Address decoding

L

Laurent Pinchart

Hi everybody,

I have some experience with VHDL as a language, but not much with bigger
systems design and optimization.

I need to implement address decoding for read/write operations on registers.
I would like to know which of those two methods gives better results and
should be prefered (of course, ff there is a better method that I haven't
thought about, feel free to mention it :).

I would choose the first method, as the case can easily be mapped to
hardware, but I might be wrong.

Laurent Pinchart

-- CODE --

signal reg1: std_logic_vector(...);
signal reg2: std_logic_vector(...);
....
signal regn: std_logic_vector(...);

-- METHOD 1 --
process (clk, rst)
begin
if (rst = '1') then
reg1 <= REG1_INIT_VAL;
reg2 <= REG2_INIT_VAL;
...
regn <= REGn_INIT_VAL;
elsif (clk'Event and clk = '1') then
if (wr_en = '1') then
case addr is
when "0000" => reg1 <= data;
when "0001" => reg2 <= data;
...
when "1111" => regn <= data;
end case;
end if;
end if;
end process;

-- METHOD 2 --

signal reg1_sel : std_logic;
signal reg2_sel : std_logic;
....
signal regn_sel : std_logic;

reg1_sel <= '1' when wr_en and addr = "0000" else
'0';
reg2_sel <= '1' when wr_en and addr = "0001" else
'0';
....
regn_sel <= '1' when wr_en and addr = "1111" else
'0';

process (clk, rst)
begin
if (rst = '1') then
reg1 <= REG1_INIT_VAL;
elsif (clk'Event and clk = '1') then
if (reg1_sel = '1') then
reg1 <= data;
end if;
end if;
end process;

....

process (clk, rst)
begin
if (rst = '1') then
regn <= REGn_INIT_VAL;
elsif (clk'Event and clk = '1') then
if (regn_sel = '1') then
regn <= data;
end if;
end if;
end process;
 
V

VhdlCohen

- METHOD 1 --
process (clk, rst)
begin
if (rst = '1') then
reg1 <= REG1_INIT_VAL;
reg2 <= REG2_INIT_VAL;
...
regn <= REGn_INIT_VAL;
elsif (clk'Event and clk = '1') then
if (wr_en = '1') then
case addr is
when "0000" => reg1 <= data;
when "0001" => reg2 <= data;
...
when "1111" => regn <= data;
end case;
end if;
end if;
end process;

Method 1 is the recommended approach, as it is more RTL.

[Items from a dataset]
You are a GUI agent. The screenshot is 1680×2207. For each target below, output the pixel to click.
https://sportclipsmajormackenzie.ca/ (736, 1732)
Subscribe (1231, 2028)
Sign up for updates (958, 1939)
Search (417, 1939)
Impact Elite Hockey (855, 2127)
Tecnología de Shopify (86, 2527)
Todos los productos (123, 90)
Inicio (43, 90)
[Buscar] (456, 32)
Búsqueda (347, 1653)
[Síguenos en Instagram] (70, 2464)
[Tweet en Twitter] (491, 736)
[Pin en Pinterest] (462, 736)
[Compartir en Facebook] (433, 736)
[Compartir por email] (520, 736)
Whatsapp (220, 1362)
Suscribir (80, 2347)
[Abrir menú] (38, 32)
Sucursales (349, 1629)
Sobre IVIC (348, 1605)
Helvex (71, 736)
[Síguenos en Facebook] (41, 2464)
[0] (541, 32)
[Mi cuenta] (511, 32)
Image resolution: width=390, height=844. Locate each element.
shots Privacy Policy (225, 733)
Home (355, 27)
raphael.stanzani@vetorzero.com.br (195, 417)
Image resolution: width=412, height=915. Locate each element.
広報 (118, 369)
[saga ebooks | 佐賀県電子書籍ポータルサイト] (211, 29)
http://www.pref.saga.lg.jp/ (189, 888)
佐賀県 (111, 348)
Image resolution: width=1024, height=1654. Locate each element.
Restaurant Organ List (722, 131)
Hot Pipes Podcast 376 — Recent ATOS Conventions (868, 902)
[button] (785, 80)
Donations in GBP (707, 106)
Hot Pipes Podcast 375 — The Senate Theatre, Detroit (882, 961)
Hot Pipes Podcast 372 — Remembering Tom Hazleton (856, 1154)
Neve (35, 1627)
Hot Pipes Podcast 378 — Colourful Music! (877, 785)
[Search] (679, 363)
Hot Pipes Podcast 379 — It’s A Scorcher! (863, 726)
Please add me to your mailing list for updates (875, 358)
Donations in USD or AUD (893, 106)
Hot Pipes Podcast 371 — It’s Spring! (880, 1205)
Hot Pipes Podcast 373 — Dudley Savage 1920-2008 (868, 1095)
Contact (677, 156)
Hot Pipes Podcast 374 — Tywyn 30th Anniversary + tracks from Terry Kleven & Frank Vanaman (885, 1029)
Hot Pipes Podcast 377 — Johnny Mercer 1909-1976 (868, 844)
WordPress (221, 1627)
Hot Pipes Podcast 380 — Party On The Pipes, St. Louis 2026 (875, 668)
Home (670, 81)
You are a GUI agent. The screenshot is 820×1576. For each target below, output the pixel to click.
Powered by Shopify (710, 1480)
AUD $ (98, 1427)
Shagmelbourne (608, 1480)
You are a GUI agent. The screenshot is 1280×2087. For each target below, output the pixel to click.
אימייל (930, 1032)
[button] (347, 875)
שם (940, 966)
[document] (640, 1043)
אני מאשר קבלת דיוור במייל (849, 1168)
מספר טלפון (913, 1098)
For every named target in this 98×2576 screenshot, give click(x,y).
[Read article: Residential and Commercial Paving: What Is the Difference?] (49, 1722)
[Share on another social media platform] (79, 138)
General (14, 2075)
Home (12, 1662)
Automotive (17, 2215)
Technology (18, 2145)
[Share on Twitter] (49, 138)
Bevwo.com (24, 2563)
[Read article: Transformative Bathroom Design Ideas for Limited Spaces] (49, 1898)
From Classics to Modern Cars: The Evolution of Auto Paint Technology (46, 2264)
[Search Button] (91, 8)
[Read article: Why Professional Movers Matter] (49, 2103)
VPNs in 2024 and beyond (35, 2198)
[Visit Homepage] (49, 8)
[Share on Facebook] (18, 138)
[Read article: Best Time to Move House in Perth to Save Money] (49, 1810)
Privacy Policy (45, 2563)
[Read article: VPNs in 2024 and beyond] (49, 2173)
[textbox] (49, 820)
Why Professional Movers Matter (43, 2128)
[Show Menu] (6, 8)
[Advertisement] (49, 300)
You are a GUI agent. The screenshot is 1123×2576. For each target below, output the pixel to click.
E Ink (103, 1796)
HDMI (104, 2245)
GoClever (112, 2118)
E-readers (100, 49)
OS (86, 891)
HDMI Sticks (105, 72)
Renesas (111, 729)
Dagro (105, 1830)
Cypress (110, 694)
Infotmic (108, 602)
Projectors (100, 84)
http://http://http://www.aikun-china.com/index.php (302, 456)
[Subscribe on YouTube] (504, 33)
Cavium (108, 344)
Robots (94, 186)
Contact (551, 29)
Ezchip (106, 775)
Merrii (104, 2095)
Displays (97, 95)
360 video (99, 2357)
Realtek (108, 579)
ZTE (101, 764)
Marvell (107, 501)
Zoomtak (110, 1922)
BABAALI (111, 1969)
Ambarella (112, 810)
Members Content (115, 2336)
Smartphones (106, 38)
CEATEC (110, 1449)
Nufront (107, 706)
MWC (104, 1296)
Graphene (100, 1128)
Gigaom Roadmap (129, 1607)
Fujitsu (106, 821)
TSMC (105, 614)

* _Set problem_: In the address decoding thread, which method does the reply recommend, and for what stated reason?

* _Final result_: Method 1, because it is more RTL.